2. Deposition Techniques Deposition is categorized into two main physical and chemical processes:

   • Physical Vapor Deposition (PVD):
     • Thermal Evaporation: Uses a resistive coil to heat and evaporate source materials (like $\mathrm{Al},\mathrm{Cu},\mathrm{Au}$, or ${\mathrm{SiO}}_2$) in a high vacuum environment.
     • E-Beam Evaporation: Similar to thermal evaporation, but utilizes an electron beam to melt the source material. Because the material is not in direct contact with a filament, it allows for cleaner deposited films.
     • Sputtering: A momentum transfer process where energized gas ions (typically $A{r}^{+}$) "knock off" atoms from a target material, which then deposit onto the wafer.

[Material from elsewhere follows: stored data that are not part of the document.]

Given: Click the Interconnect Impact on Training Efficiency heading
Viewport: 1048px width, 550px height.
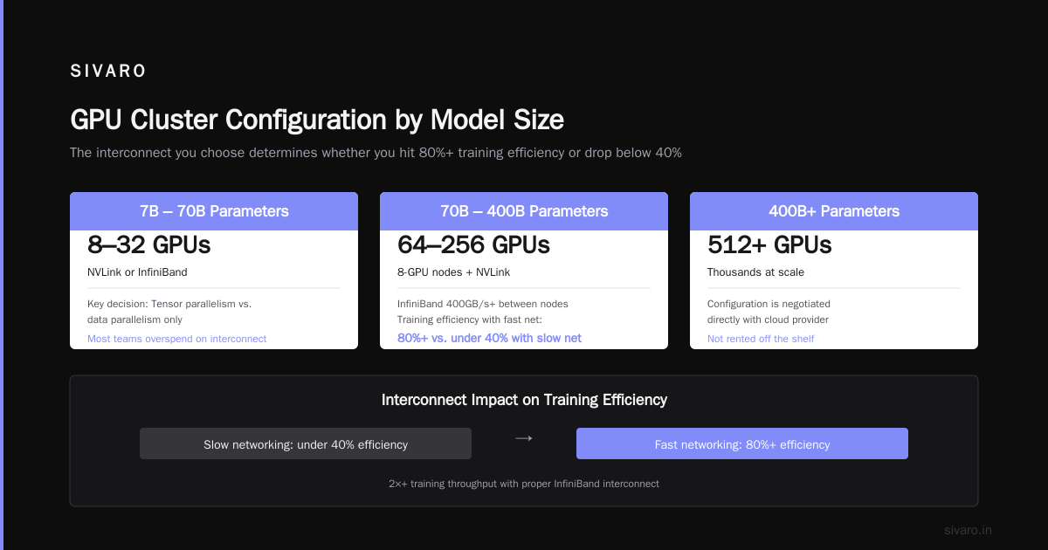Looking at the screenshot, I should point(524,400).
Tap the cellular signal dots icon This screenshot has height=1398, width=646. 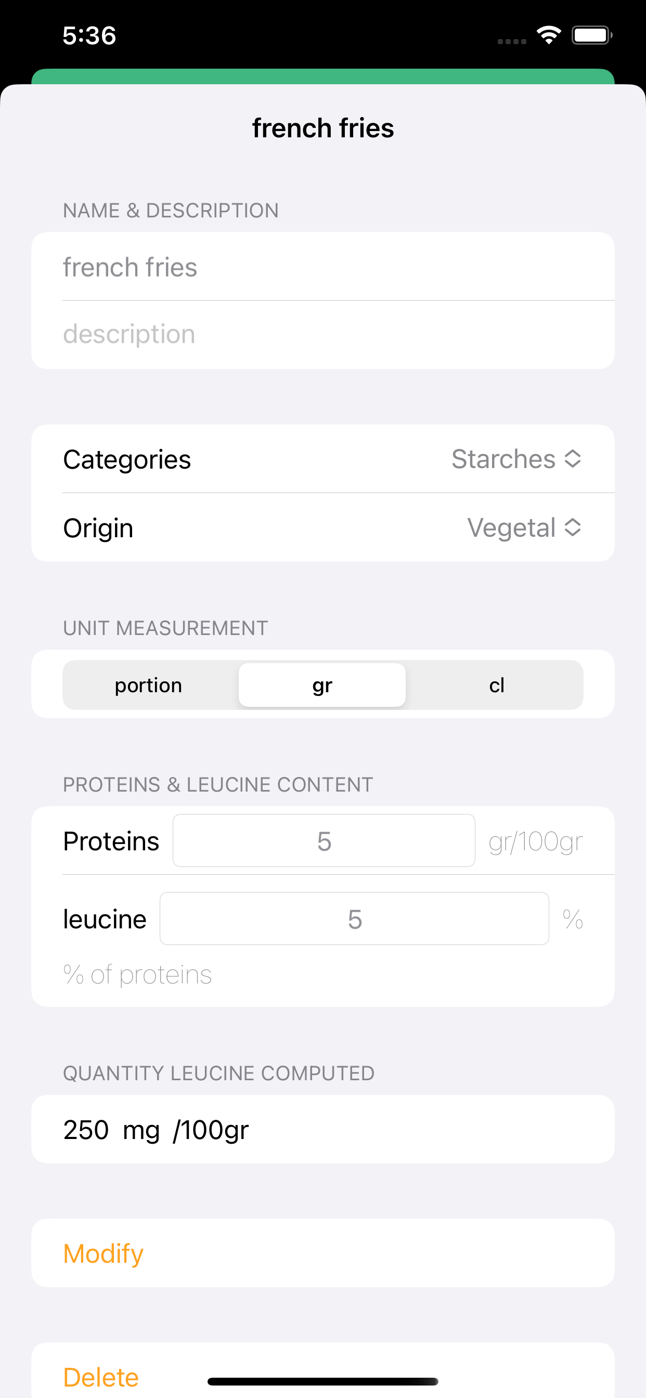tap(511, 41)
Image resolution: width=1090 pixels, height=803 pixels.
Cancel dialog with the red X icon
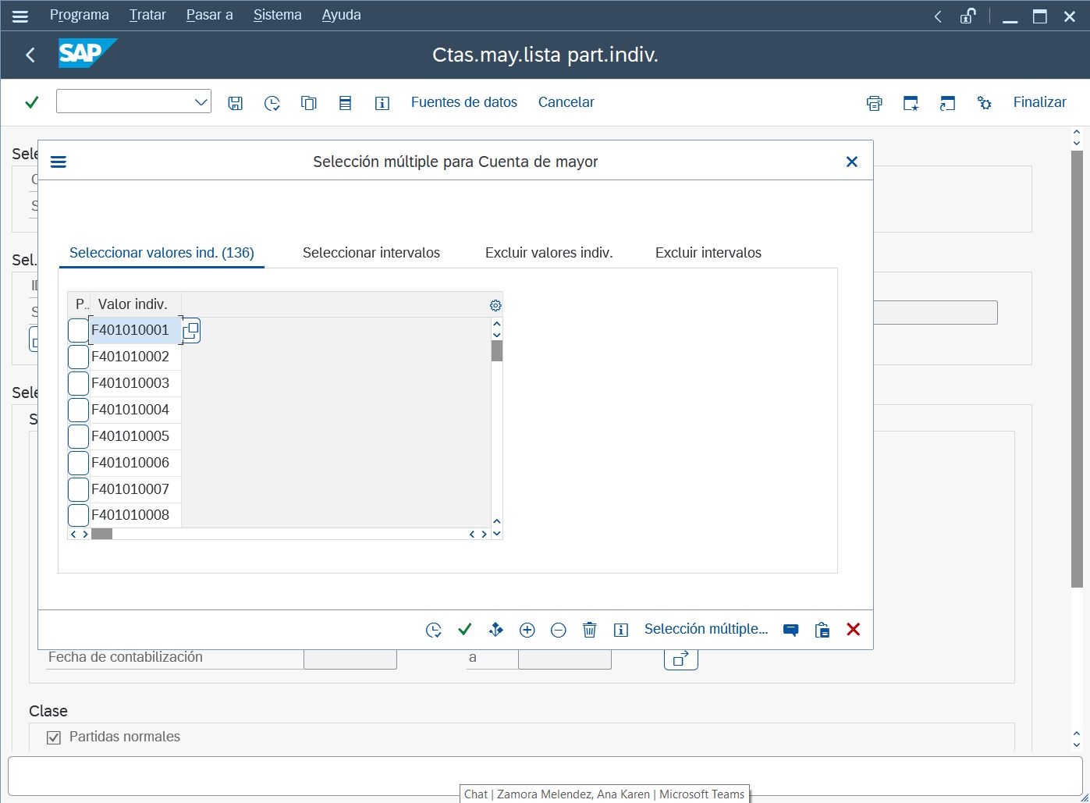pyautogui.click(x=854, y=630)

This process is more expensive than evaporation but can be used for almost any material.
   • Chemical Vapor Deposition (CVD): This involves a chemical interaction between a vapor and the substrate.
     • LPCVD (Low Pressure CVD): Performed at low pressure (~0.5 torr) to ensure a long gas mean-free-path and excellent step coverage.
     • PECVD (Plasma Enhanced CVD): Uses discharge plasma to allow for lower deposition temperatures than LPCVD, though the film quality is generally lower.

3. Electroplating This is a classical method used to grow metals (such as gold, silver, copper, and nickel) by using electricity. It requires a seed layer and is particularly useful for the "LIGA" micromachining process.

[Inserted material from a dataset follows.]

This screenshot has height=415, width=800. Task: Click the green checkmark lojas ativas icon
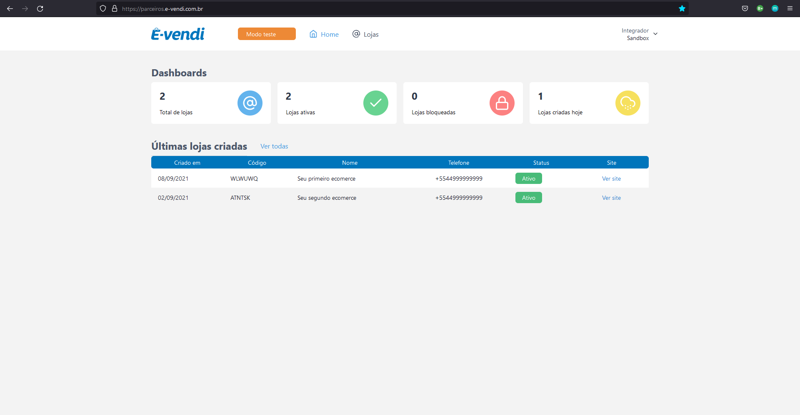point(376,103)
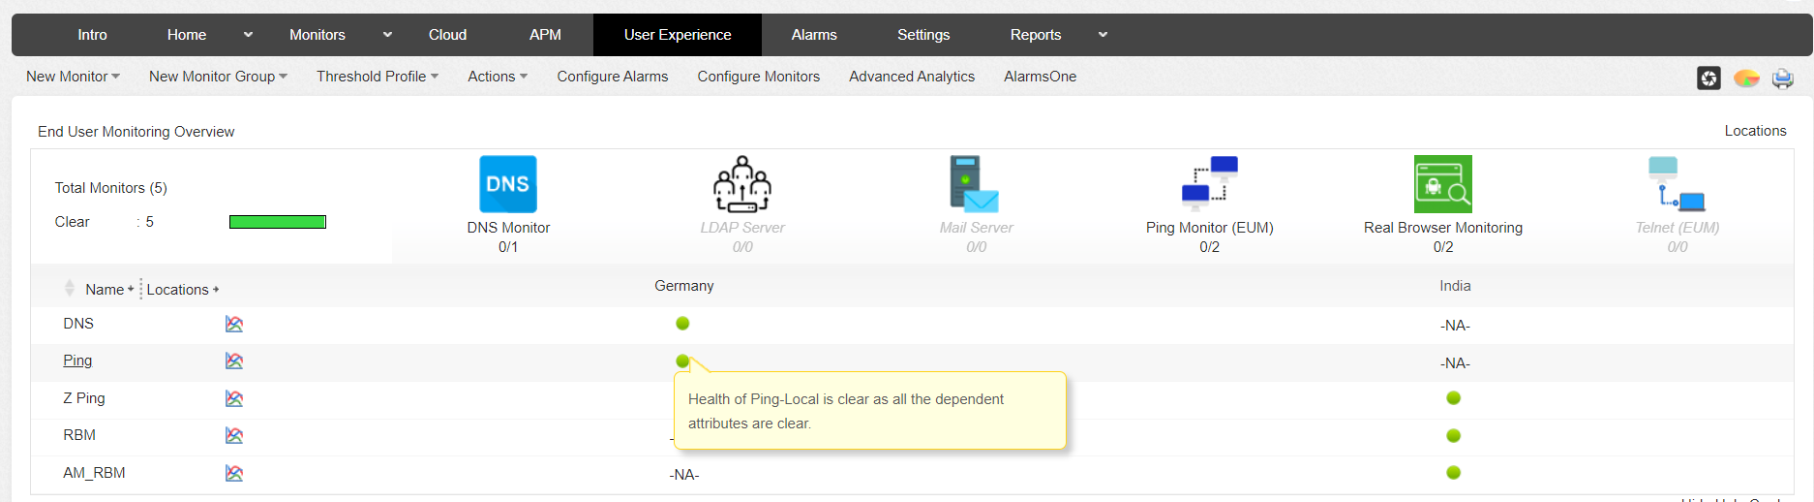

4. Spin-on Coating This technique is used for materials that are in viscous-fluidic form at room temperature, such as liquid polymers. A uniform layer is achieved by spinning the wafer at high speeds.

   • Common Materials: Photoresist (PR) and polyimide.
   • Thickness Control: The thickness ($t$) is controlled by the angular velocity ($w$), viscosity, and solid content of the solution.

Q: What are the key techniques to subtract thin films?

The key techniques to subtract thin films, also known as etching, are categorized into two primary methods: wet etching and dry etching.

1. Wet Etching This technique is completely based on chemical reactions between an etching solution and the thin film material.

   • Mechanism: The wafer is immersed in a liquid chemicals that attack the targeted material but ideally not the masking layer (like photoresist).
   • Advantages: It typically offers good selectivity, meaning it can etch one material much faster than others.
   • Disadvantages: It has a resolution limit of approximately 3 µm and often suffers from under-cutting (under-etching), where the chemicals etch horizontally beneath the mask.
   • Common Examples:
     • Polysilicon: Etched using Nitric acid ($HN{O}_3$) and Hydrofluoric acid (HF).
     • Silicon Dioxide ($Si{O}_2$): Etched using HF or Buffered Oxide Etch (BOE).
     • Silicon Nitride ($S{i}_3{N}_4$): Etched using hot phosphoric acid ($H_{3}P{O}_3$) at 180°C.

2. Dry Etching Dry etching uses gases, ions, or plasma to remove material rather than liquid chemicals.

   • Plasma Etching: This involves using a highly ionized gas, or plasma, to produce chemical or physical effects on the target layer. It can be isotropic (producing round sidewalls) or anisotropic (producing vertical sidewalls) depending on the gases used.
     • Fluorine-based gases (like $C{F}_4$ or $S{F}_6$) generally etch isotropically.
     • Chlorine-based gases (like $C{l}_2$) can yield anisotropic profiles.
   • Sputtering: This is a physical momentum transfer process where energized ions "knock off" atoms from the target surface.
   • Reactive Ion Etching (RIE): A common form of dry etching mentioned for materials like Parylene using $O_2$ plasma to achieve specific etch rates.

Key Concepts in Subtraction

• Selectivity: A process is considered selective if it etches the desired material at a high rate while leaving other exposed surfaces (like the substrate or mask) relatively untouched.
• Isotropy vs. Anisotropy: Isotropic etches progress in all directions equally (round sidewalls), while anisotropic etches are directional (vertical sidewalls), which is often preferred for high-precision micro-structures.